▶ **ABOUT THIS TASK**: Every line containing the string "dimensions" should be returned from the records.

--- DATASET CONTENT Enclosed Below ---

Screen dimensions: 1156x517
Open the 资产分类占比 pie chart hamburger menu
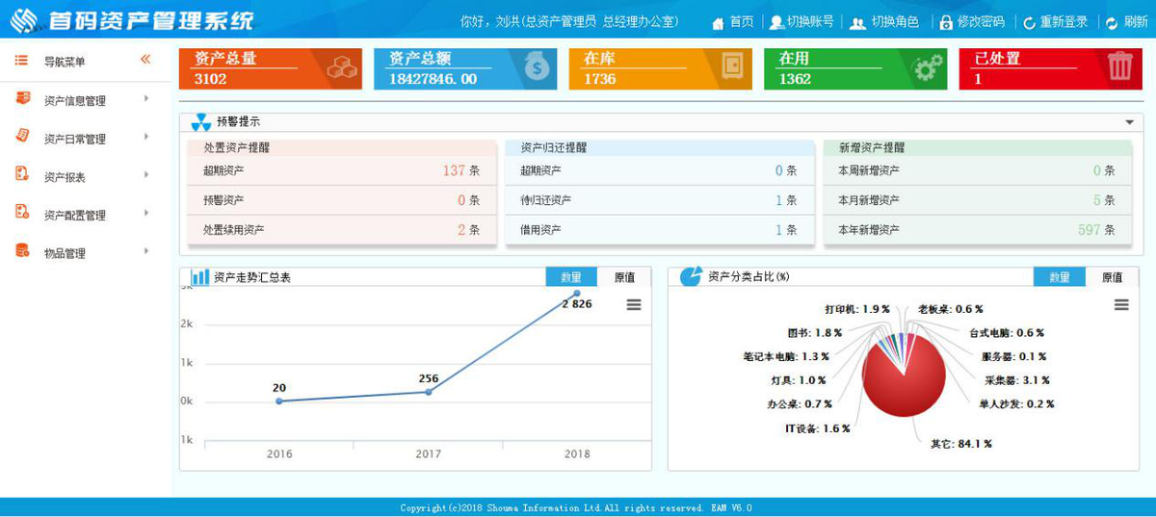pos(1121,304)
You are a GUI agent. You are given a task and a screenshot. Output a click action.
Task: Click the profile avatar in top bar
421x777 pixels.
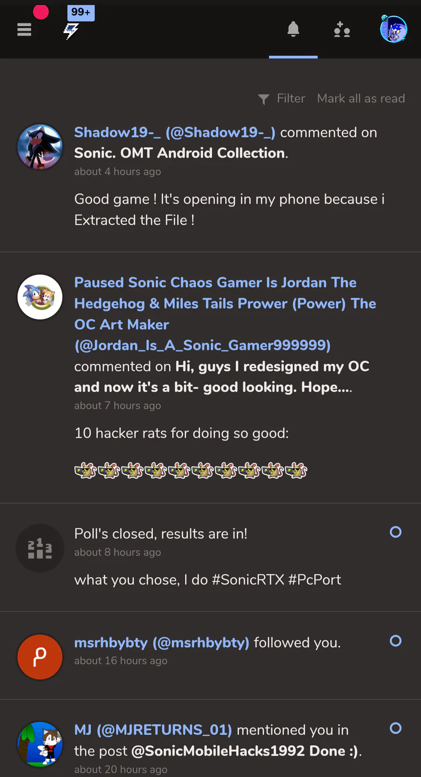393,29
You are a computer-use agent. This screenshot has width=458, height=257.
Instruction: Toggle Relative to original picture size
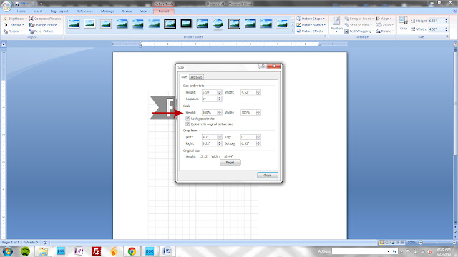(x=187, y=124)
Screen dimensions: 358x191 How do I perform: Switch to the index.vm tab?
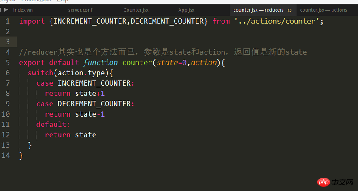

--- End of Enclosed DATASET CONTENT ---

▶ **FINISHED EXERCISE**:
Screen dimensions: 1156x517
Screen dimensions: 358x191 How do I perform: Switch to the index.vm tab?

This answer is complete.